GESTELLTE AUFGABE 1 → Dupliziere aus der Forumsdiskussion über die Monitorgröße den gesamten Text ab „Monitor einschalten hilft“ bis hinunter zu „Thread Erstellers aussieht.“ wortgetreu.

BEREITGESTELLTER AUSZUG →

____________________

# 24 oder 27 Zoll



## Wasgeht98 (8. Juli 2018)

Hallo,
Ich suche eine neuen Bildschirm. Ich sitze 60cm vom Bildschirm weg und weiß nicht ob da 24 oder 27 Zoll eher geeignet sind. 
Momentan besitze ich einen 24 Zoll FHD Monitor mit 60Hz.


----------



## INU.ID (8. Juli 2018)

Selbst bei FullHD (1920x1080 Auflösung) würde ich einen 27" nehmen, bei Auflösungen darüber sowieso.


----------



## PCGH_Manu (8. Juli 2018)

Das ist schlicht Geschmacksache. Hilft nur ausprobieren.


----------



## RtZk (8. Juli 2018)

Bei Full HD ist selbst 24 Zoll von der Pixeldichte bereits an der Grenze, bei 27 Zoll ist es dann nur noch richtiger Pixelbrei, deshalb höchstens 24 Zoll für Full HD.


----------



## markus1612 (8. Juli 2018)

RtZk schrieb:


> Bei Full HD ist selbst 24 Zoll von der Pixeldichte bereits an der Grenze, bei 27 Zoll ist es dann nur noch richtiger Pixelbrei, deshalb höchstens 24 Zoll für Full HD.



Also ich sehe da bei mir keinerlei Pixel.


----------



## Eol_Ruin (8. Juli 2018)

markus1612 schrieb:


> Also ich sehe da bei mir keinerlei Pixel.



Monitor einschalten hilft 

Sorry - mußte sein 

27" bei Full-HD finde ich aber bei einem Abstand von nur 60cm wirklich schon grenzwertig. 

Auch wäre wichtig zu wissen für was der Monitor primär verwendet wird und wie das SYS des Thread Erstellers aussieht.


----------



## Laggy.NET (8. Juli 2018)

27 Zoll mit 1080p sollte man meiden. Die Pixeldichte ist dort erheblich geringer, als bei den uralten 4:3 TFTs mit 17 Zoll.
Und da du eh nur 60 cm entfernt sitzt, sind die 24 Zoll auch kein großer Nachteil. Die Größe ist definitiv als ausreichend zu bezeichnen.

Bei größeren Abständen kann man auf jeden Fall über 27 Zoll nachdenken, da die Pixeldichte sich durch den Abstand eben ausgleicht. Aber bei nur 60 cm würd ich definitiv zum 24 Zöller greifen. Ohne zu überlegen.

Alternativ halt nen 27 Zöller mit 1440p nehmen. Das passt dann auch bei geringem Abstand wieder. Aber kostet halt auch deutlich mehr.

____________________

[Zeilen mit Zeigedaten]
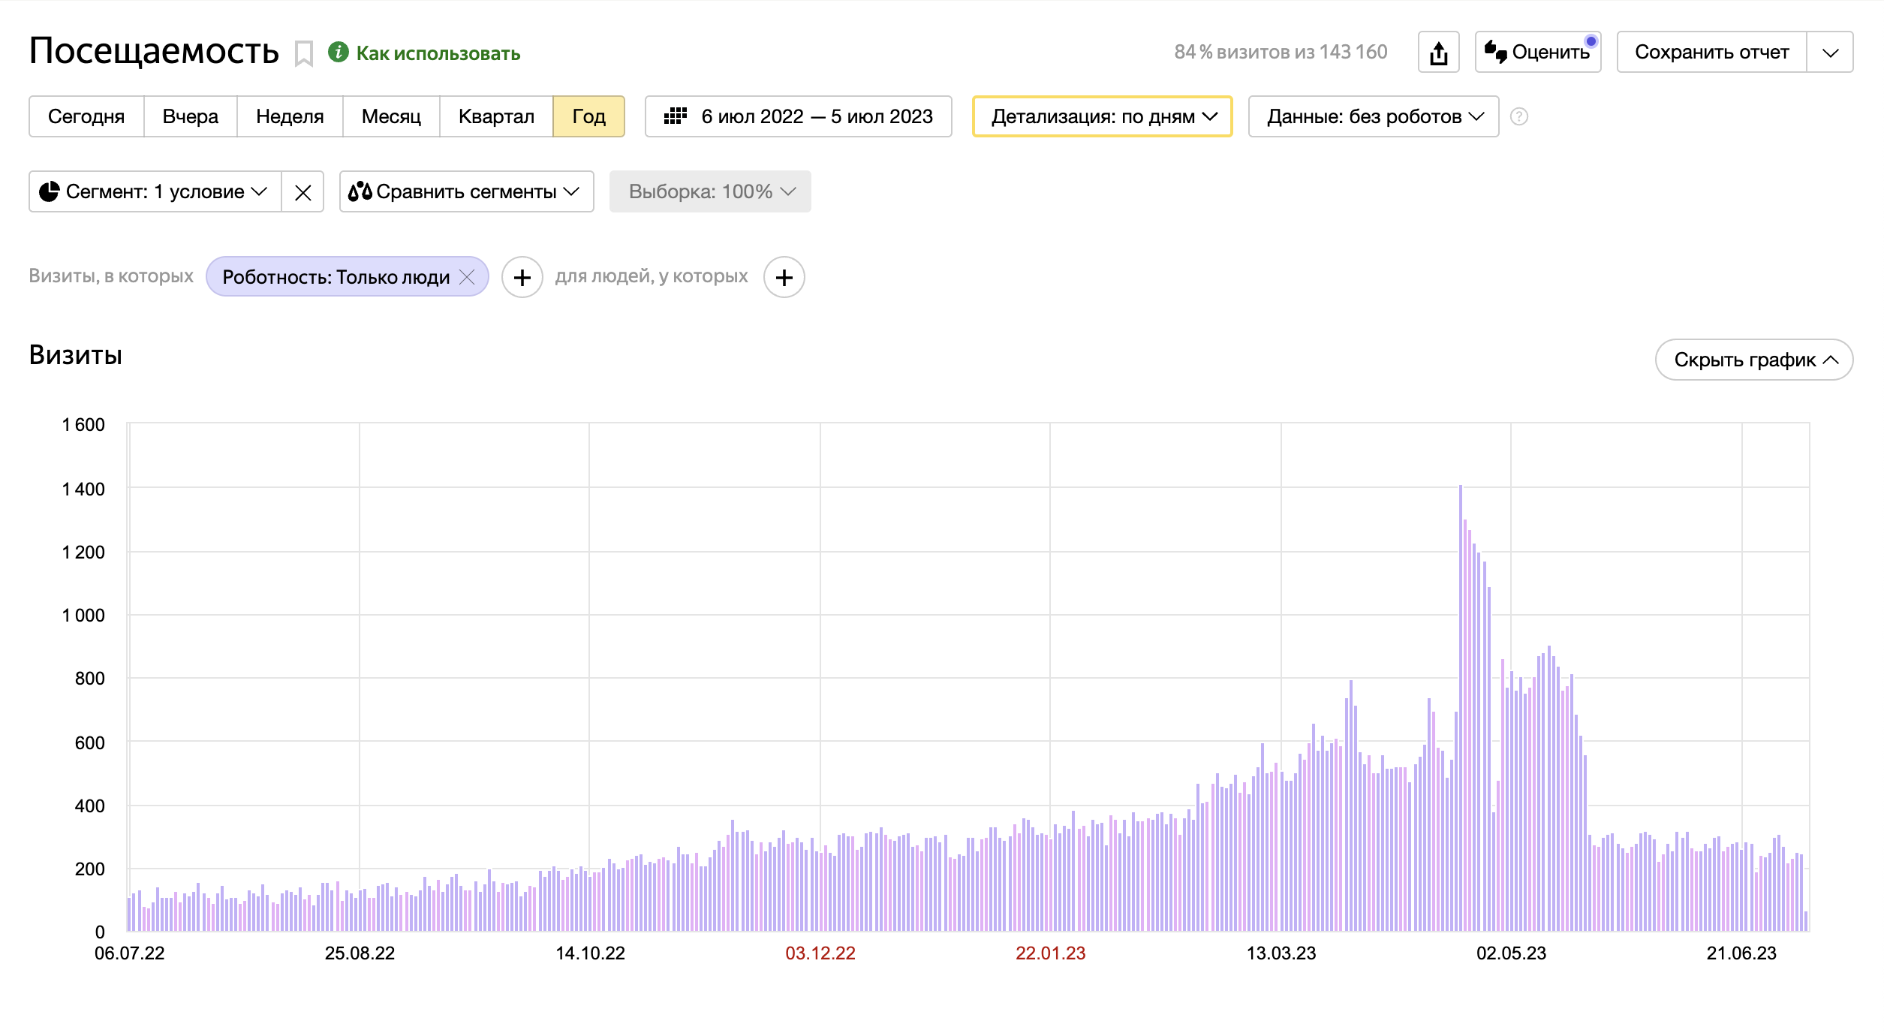Expand Сравнить сегменты dropdown
The image size is (1884, 1036).
[x=466, y=192]
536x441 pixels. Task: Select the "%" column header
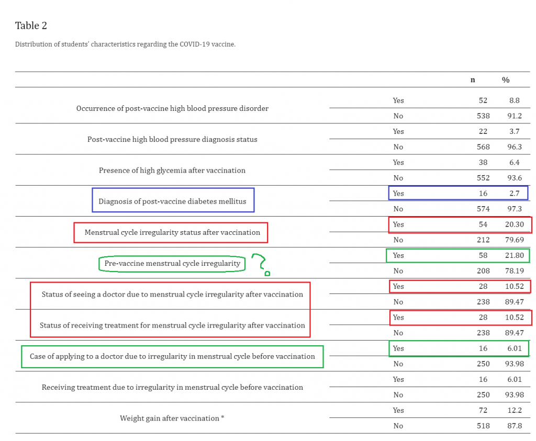click(x=506, y=80)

____________________

GESTELLTE AUFGABE 2 → Zieh aus der Auflistung jede Zeile heraus, in der die Zeichenfolge „column“ vorkommt, und achte dabei auf Groß- und Kleinschreibung.

ERGEBNIS 1 →
Monitor einschalten hilft 

Sorry - mußte sein 

27" bei Full-HD finde ich aber bei einem Abstand von nur 60cm wirklich schon grenzwertig. 

Auch wäre wichtig zu wissen für was der Monitor primär verwendet wird und wie das SYS des Thread Erstellers aussieht.

ERGEBNIS 2 →
536x441 pixels. Task: Select the "%" column header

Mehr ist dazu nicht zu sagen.